Why are deeply conservative views about the "promotion" of homosexuality still being reiterated to Scottish school pupils? 

Grim stories of LGBTI children being bullied in school are all too common. But one which emerged over the weekend garnered particular attention - because of the echoes of the infamous Section 28, nearly two decades after it was scrapped.

A 16-year-old pupil of a West Lothian school, who does not wish to be named, told Pink News that staff asked him to remove his small rainbow pride badge because, though they had "no problem" with his sexuality, it was not appropriate to "promote it" in school. It's a blast from the past - the rules against "promoting" homosexuality were repealed in 2000 in Scotland, but the long legacy of Section 28 seems hard to shake off. 

The local authority responsible said in a statement that non-school related badges are not permitted on uniforms, and says it is "committed to equal rights for LGBT people". 

The small badge depicted a rainbow-striped heart, which the pupil said he had brought back from the Edinburgh Pride march the previous weekend. He reportedly "no longer feels comfortable going to school", and said homophobia from staff members felt "much more scar[y] than when I encountered the same from other pupils". 

At a time when four Scottish party leaders are gay, and the new Westminster parliament included a record number of LGBTQ MPs, the political world is making progress in promoting equality. But education, it seems, has not kept up. According to research from LGBT rights campaigners Stonewall, 40 per cent of LGBT pupils across the UK reported being taught nothing about LGBT issues at school. Among trans students, 44 per cent said school staff didn’t know what "trans" even means.

The need for teacher training and curriculum reform is at the top of campaigners' agendas. "We're disappointed but not surprised by this example," says Jordan Daly, the co-founder of Time for Inclusive Education [TIE]. His grassroots campaign focuses on making politicians and wider society aware of the reality LGBTI school students in Scotland face. "We're in schools on a monthly basis, so we know this is by no means an isolated incident." 

Studies have repeatedly shown a startling level of self-harm and mental illness reported by LGBTI school students. Trans students are particularly at risk. In 2015, Daly and colleagues began a tour of schools. Shocking stories included one in which a teacher singled out a trans pupils for ridicule in front of the class. More commonly, though, staff told them the same story: we just don't know what we're allowed to say about gay relationships. 

This is the point, according to Daly - retraining, or rather the lack of it. For some of those teachers trained during the 1980s and 1990s, when Section 28 prevented local authorities from "promoting homosexuality", confusion still reigns about what they can and cannot teach - or even mention in front of their pupils. 

The infamous clause was specific in its homophobia: the "acceptability of homosexuality as a pretended family relationship" could not be mentioned in schools. But it's been 17 years since the clause was repealed in Scotland - indeed, it was one of the very first acts of the new Scottish Parliament (the rest of the UK followed suit three years later). Why are we still hearing this archaic language?

**GIVEN MATERIAL**
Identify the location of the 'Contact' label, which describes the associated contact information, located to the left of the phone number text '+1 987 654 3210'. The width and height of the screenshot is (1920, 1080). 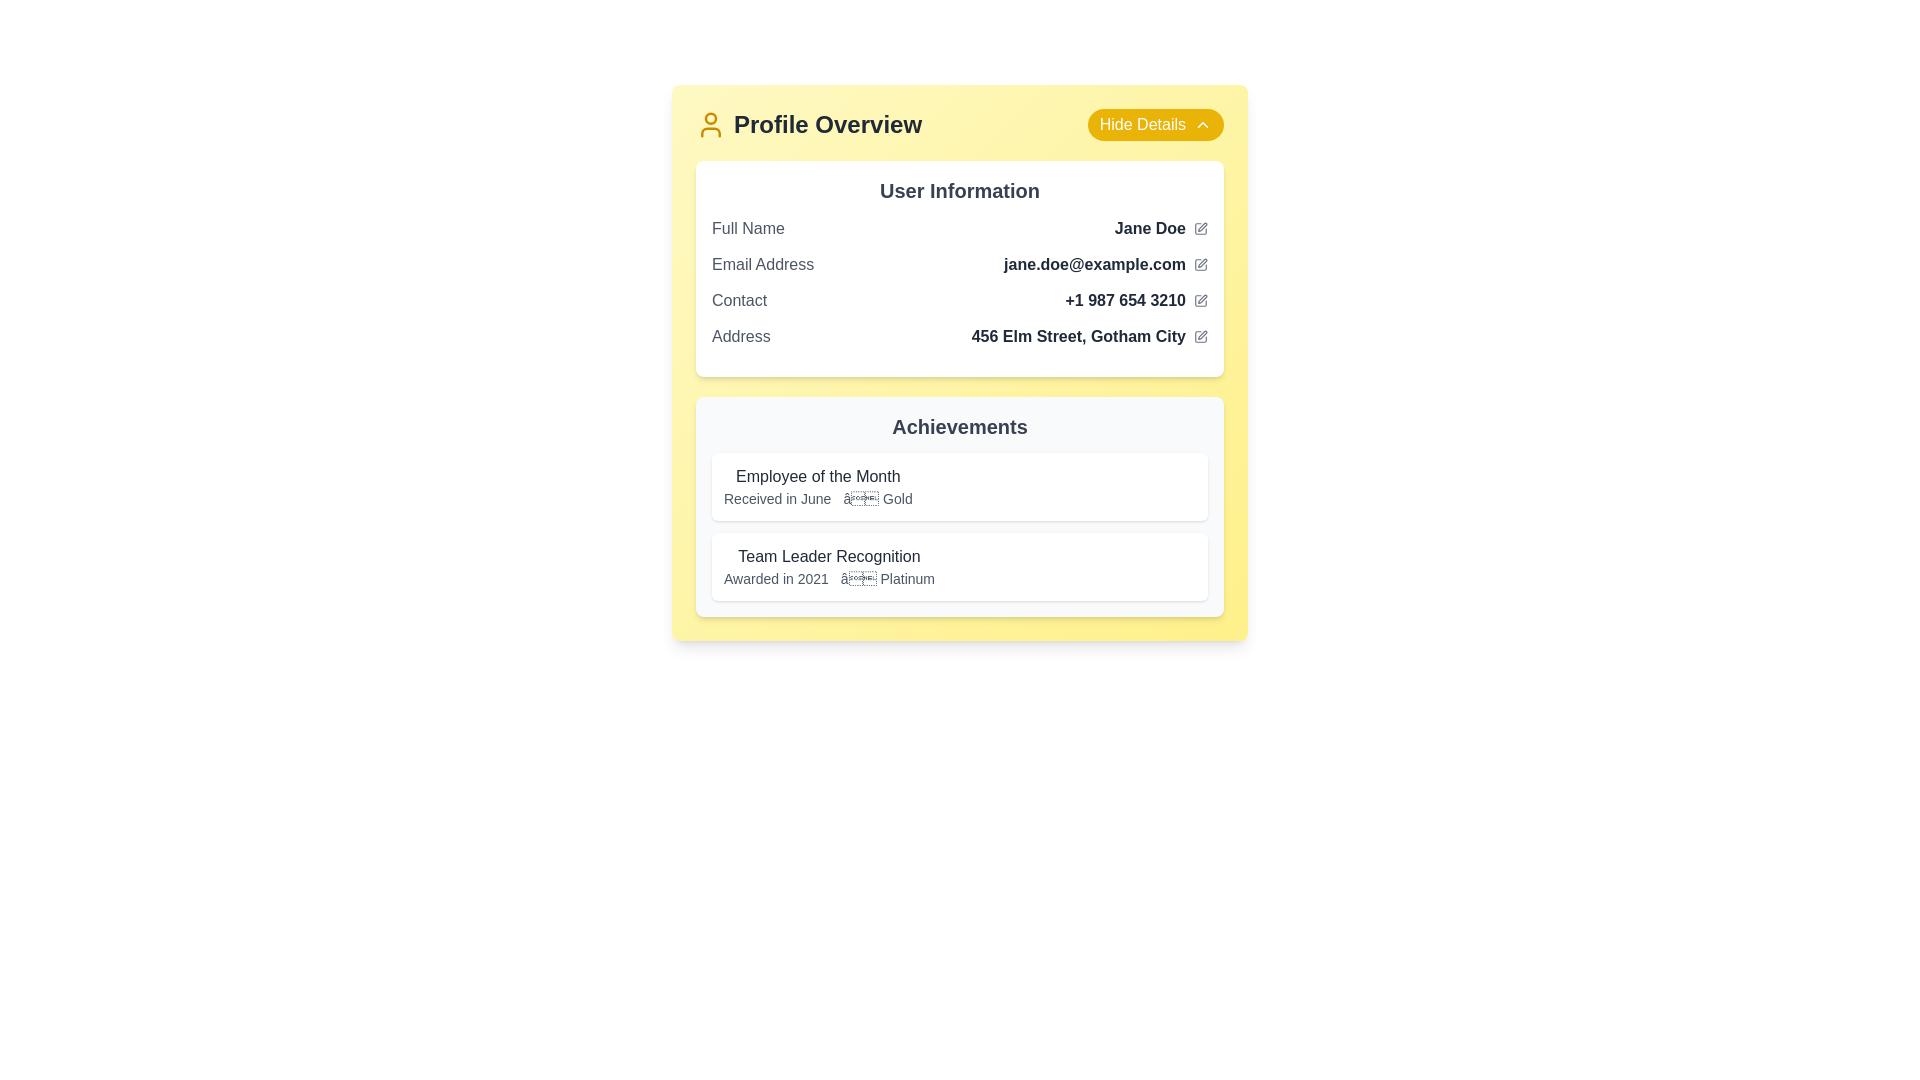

**INSTRUCTIONS FOR THE TASK**
In the article on the legacy of Section 28 in Scottish schools, what image was on the pupil's small badge?

**RESPONSE**
A rainbow-striped heart.